What do you think this is?

Just thoughts of a restless mind...

To cyber-insure or not?

Professional liability insurance has been around for long. It is not a surprise that Cyber Insurance is becoming a trend lately, considering the constantly raising number of security breaches. The post in one sentence: Cyber insurance is a good thing but be careful what you wish for.

Basics: Is it related to security?

The first question people usually ask me is if Cyber Insurance is something that falls under Security's responsibilities. In general insurance is under legal or compliance departments. Nevertheless there is no clear answer here. If you consider Security to be IT Security meaning servers, firewalls and the typical antivirus, then you don't need to actively pursuit Cyber insurance; it's somebody else's job. If on the other hand you consider security to be a Risk management based, holistic business function as I do, then Cyber Insurance is on your table.

How does Cyber Insurance help?

A security incident may impact an organization in several ways. Some of them are financial. As an example regulatory penalties and fines as well as damages incurred by the customers that need to be reimbursed. In addition downtime and recovery costs; these are all things that Cyber Insurance can cover. As a result Cyber Insurance is yet another arrow in your quiver. It is another option under the "transfer" or even "mitigate" responses for security risks; but don't forget to review the residual risks.

When does Cyber Insurance NOT help?

Other ways an organization may be impacted by a security incident may not be covered by Cyber Insurance.

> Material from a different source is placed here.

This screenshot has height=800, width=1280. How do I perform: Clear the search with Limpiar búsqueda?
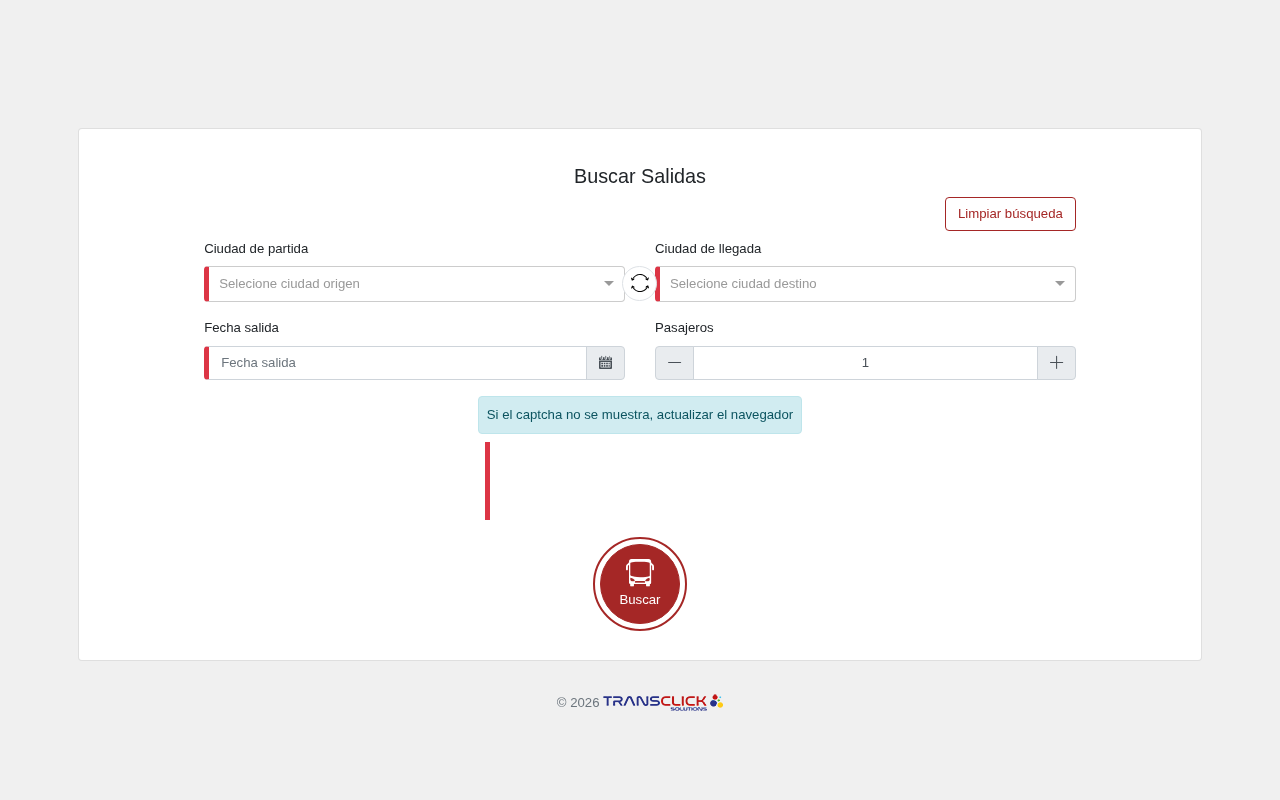pyautogui.click(x=1010, y=214)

Reputation damage, actual and permanent loss / destruction of data are some of the examples that a Cyber Insurance may chip in for, but will never fully cover or mitigate the damage. This is also something that a cyber security practitioner / risk professional needs to take into account and that is why proper evaluation of the residual risk is important.

Don't insurances have fine prints though?

You are familiar with car and household insurances I guess, and you should know by now that if your car crashes while you are driving it drunk, or while you gave it to your underage child to drive, insurance accepts no responsibility to pay you anything. If your house is broken into but there are no break-in signs (e.g someone copied your key) then again, most probably insurance won't cover you.

Cyber insurance is not very different. Just some months ago news were that the National Bank of Blacksburg in Virginia was offered by its insurance firm just $50k for losses of $2.4 million . You can also find yourself in the same situation.

Most Cyber Insurances come with a questionnaire. Typical questions such as "is antivirus installed on all your computers" are tricky. You may answer yes but if you get compromised, the most probable patient zero (or entry point) is a forgotten, unprotected computer. If you think your insurance will cover you then, you should think twice.

And let's not forget that some cyber insurance companies now turn against the cyber security services firms. That is interesting because, as whoever has worked with contracts knows, many of those pieces of papers limit the liability of the vendor to a ridiculously low amount. I wonder how this will end up for the breached organization that now is in the middle.

Get your techies on board

I said before that if you're an IT Security guy or gal you don't need to take any actions. But make sure that if a questionnaire from a cyber insurance vendor reaches you, you answer it honestly and be absolutely transparent to your business about the gaps your security controls have. The honest disclosure of these gaps may be the only thing that can guarantee that the cyber insurance provider won't blame you for the breach and that you will be fairly compensated.

As I have stated in the past, you need to be diligent in your cyber security efforts and if you don't have the proper governance and processes in place, or if you turn a blind eye to past security incidents, these may end up to be very expensive decisions and / or omissions.

Do share your thoughts and experience on cyber insurance!